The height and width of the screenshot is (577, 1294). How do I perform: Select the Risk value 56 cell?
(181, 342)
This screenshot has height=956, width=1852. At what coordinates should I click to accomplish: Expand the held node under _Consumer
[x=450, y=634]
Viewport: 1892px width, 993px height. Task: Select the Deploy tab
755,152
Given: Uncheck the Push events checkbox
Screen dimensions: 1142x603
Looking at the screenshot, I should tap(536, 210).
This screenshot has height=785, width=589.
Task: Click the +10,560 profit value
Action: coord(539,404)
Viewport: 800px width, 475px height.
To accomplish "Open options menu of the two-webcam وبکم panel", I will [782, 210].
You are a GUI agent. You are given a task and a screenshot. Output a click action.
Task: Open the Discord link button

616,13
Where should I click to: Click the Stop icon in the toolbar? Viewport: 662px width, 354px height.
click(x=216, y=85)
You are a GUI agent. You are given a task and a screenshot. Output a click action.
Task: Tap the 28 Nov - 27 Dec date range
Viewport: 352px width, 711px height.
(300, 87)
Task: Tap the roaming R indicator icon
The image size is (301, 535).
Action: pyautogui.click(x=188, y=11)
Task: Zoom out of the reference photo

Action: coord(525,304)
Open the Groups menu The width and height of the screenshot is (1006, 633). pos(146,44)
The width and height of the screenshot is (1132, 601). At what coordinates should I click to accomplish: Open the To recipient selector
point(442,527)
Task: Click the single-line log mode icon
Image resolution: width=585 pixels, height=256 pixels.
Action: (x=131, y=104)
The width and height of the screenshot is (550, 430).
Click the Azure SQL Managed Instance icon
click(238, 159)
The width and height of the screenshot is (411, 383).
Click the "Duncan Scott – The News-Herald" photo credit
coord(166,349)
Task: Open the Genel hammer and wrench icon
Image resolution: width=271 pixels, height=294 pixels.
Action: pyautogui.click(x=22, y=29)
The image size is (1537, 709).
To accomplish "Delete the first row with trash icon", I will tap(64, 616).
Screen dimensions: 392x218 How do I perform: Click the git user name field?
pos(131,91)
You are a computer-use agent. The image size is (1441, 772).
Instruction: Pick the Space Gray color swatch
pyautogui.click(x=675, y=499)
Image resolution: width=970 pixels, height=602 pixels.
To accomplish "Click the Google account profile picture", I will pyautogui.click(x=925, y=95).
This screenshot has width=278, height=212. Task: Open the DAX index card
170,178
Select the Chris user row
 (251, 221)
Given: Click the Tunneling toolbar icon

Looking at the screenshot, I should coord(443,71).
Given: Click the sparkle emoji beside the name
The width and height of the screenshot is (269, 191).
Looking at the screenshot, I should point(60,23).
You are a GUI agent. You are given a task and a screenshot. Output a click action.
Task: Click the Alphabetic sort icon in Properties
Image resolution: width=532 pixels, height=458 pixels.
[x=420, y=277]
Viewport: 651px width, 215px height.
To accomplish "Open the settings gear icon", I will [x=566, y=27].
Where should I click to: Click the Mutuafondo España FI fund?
☆ ☆ ☆ ☆ ☆
Copy every line of the listing above, word for word and in the same order.

▸ Result below:
The height and width of the screenshot is (577, 1294). How do I perform: Select the Risk value 56 cell?
(181, 342)
This screenshot has height=956, width=1852. At what coordinates should I click to accomplish: Expand the held node under _Consumer
[x=450, y=634]
Viewport: 1892px width, 993px height. Task: Select the Deploy tab
755,152
Given: Uncheck the Push events checkbox
Screen dimensions: 1142x603
Looking at the screenshot, I should tap(536, 210).
This screenshot has height=785, width=589.
Task: Click the +10,560 profit value
Action: coord(539,404)
Viewport: 800px width, 475px height.
To accomplish "Open options menu of the two-webcam وبکم panel", I will [782, 210].
You are a GUI agent. You are given a task and a screenshot. Output a click action.
Task: Open the Discord link button

616,13
Where should I click to: Click the Stop icon in the toolbar? Viewport: 662px width, 354px height.
click(x=216, y=85)
You are a GUI agent. You are given a task and a screenshot. Output a click action.
Task: Tap the 28 Nov - 27 Dec date range
Viewport: 352px width, 711px height.
(300, 87)
Task: Tap the roaming R indicator icon
The image size is (301, 535).
Action: pyautogui.click(x=188, y=11)
Task: Zoom out of the reference photo

Action: coord(525,304)
Open the Groups menu The width and height of the screenshot is (1006, 633). pos(146,44)
The width and height of the screenshot is (1132, 601). At what coordinates should I click to accomplish: Open the To recipient selector
point(442,527)
Task: Click the single-line log mode icon
Image resolution: width=585 pixels, height=256 pixels.
Action: (x=131, y=104)
The width and height of the screenshot is (550, 430).
Click the Azure SQL Managed Instance icon
click(238, 159)
The width and height of the screenshot is (411, 383).
Click the "Duncan Scott – The News-Herald" photo credit
coord(166,349)
Task: Open the Genel hammer and wrench icon
Image resolution: width=271 pixels, height=294 pixels.
Action: pyautogui.click(x=22, y=29)
The image size is (1537, 709).
To accomplish "Delete the first row with trash icon", I will tap(64, 616).
Screen dimensions: 392x218 How do I perform: Click the git user name field?
pos(131,91)
You are a computer-use agent. The image size is (1441, 772).
Instruction: Pick the Space Gray color swatch
pyautogui.click(x=675, y=499)
Image resolution: width=970 pixels, height=602 pixels.
To accomplish "Click the Google account profile picture", I will pyautogui.click(x=925, y=95).
This screenshot has width=278, height=212. Task: Open the DAX index card
170,178
Select the Chris user row
 (251, 221)
Given: Click the Tunneling toolbar icon

Looking at the screenshot, I should coord(443,71).
Given: Click the sparkle emoji beside the name
The width and height of the screenshot is (269, 191).
Looking at the screenshot, I should point(60,23).
You are a GUI agent. You are given a task and a screenshot. Output a click action.
Task: Click the Alphabetic sort icon in Properties
Image resolution: width=532 pixels, height=458 pixels.
[x=420, y=277]
Viewport: 651px width, 215px height.
To accomplish "Open the settings gear icon", I will [x=566, y=27].
Where should I click to: Click the Mutuafondo España FI fund?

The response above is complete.